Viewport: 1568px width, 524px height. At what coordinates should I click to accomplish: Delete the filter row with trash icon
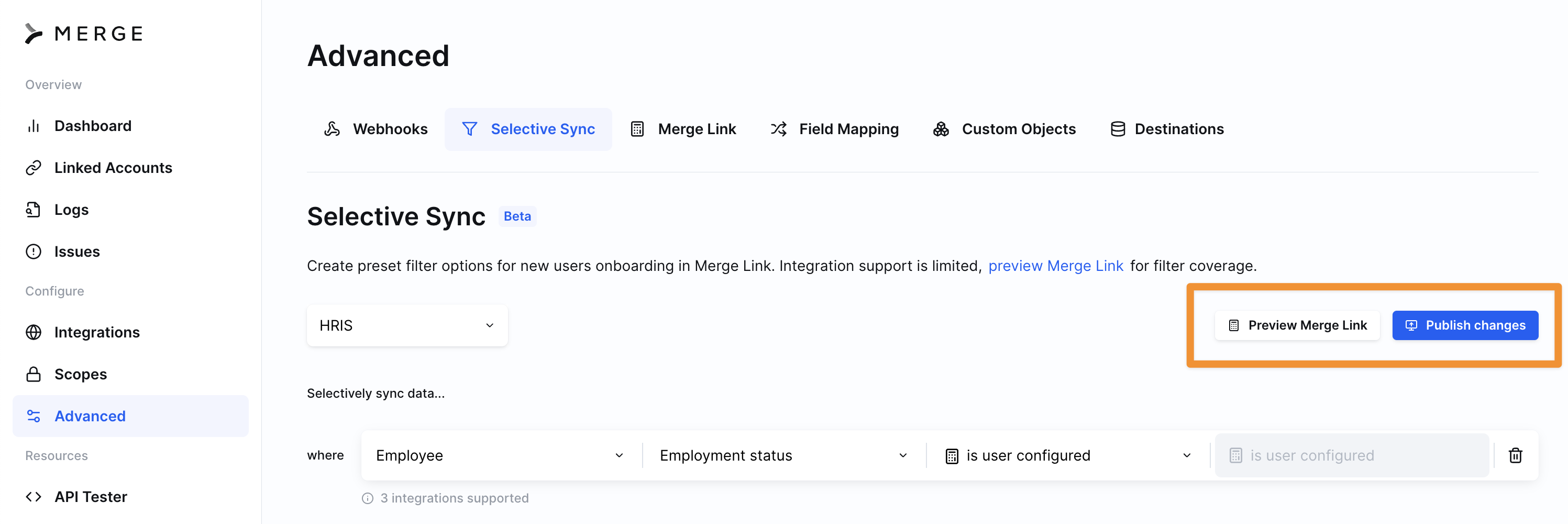(x=1515, y=455)
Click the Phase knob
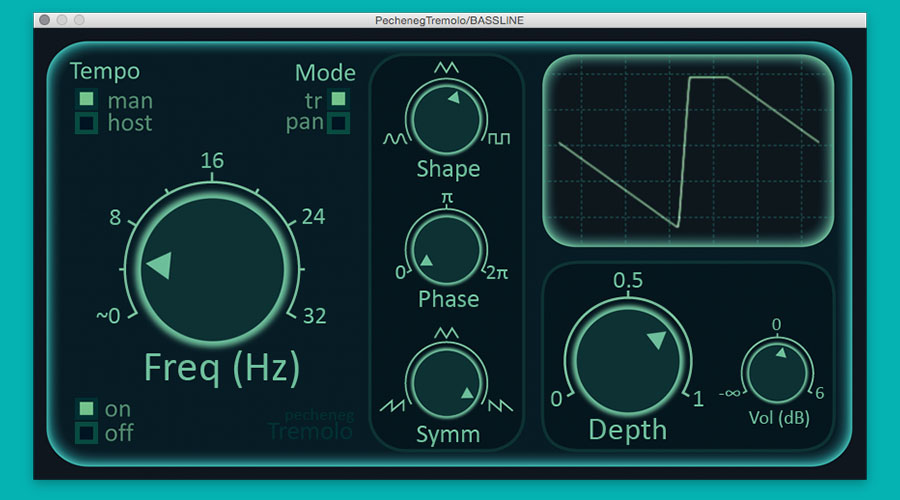Screen dimensions: 900x500 tap(446, 248)
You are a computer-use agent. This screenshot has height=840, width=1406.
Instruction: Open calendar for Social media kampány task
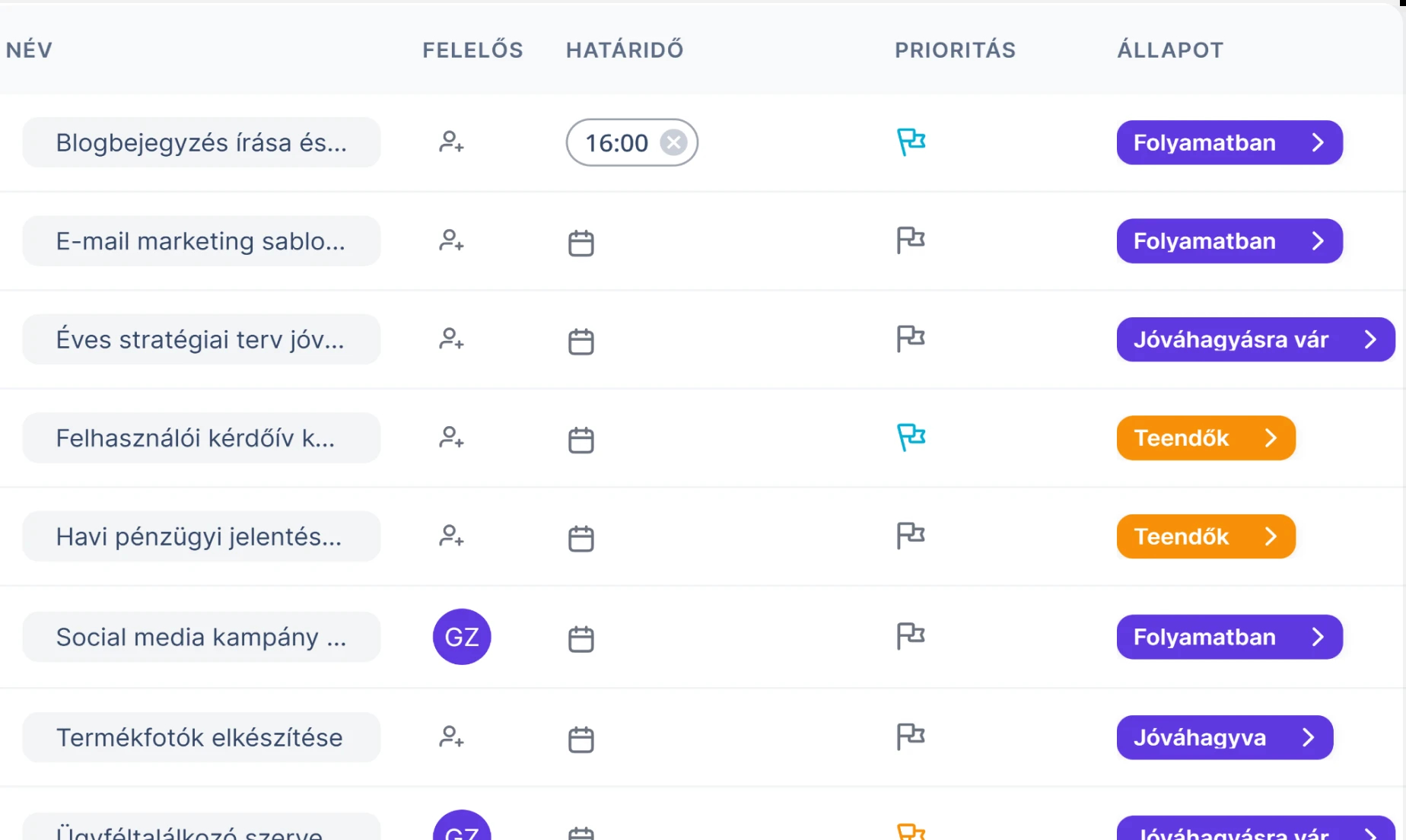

^^^^^^^^^^^^^^^^

◆ TASK STATEMENT: Copy only the lines running from the one that holds "Click the Phase knob" through the last line of the data, and include both of those lines. Do not copy any pictures.

◆ EXPECTED ANSWER:
Click the Phase knob
Screen dimensions: 900x500 tap(446, 248)
You are a computer-use agent. This screenshot has height=840, width=1406.
Instruction: Open calendar for Social media kampány task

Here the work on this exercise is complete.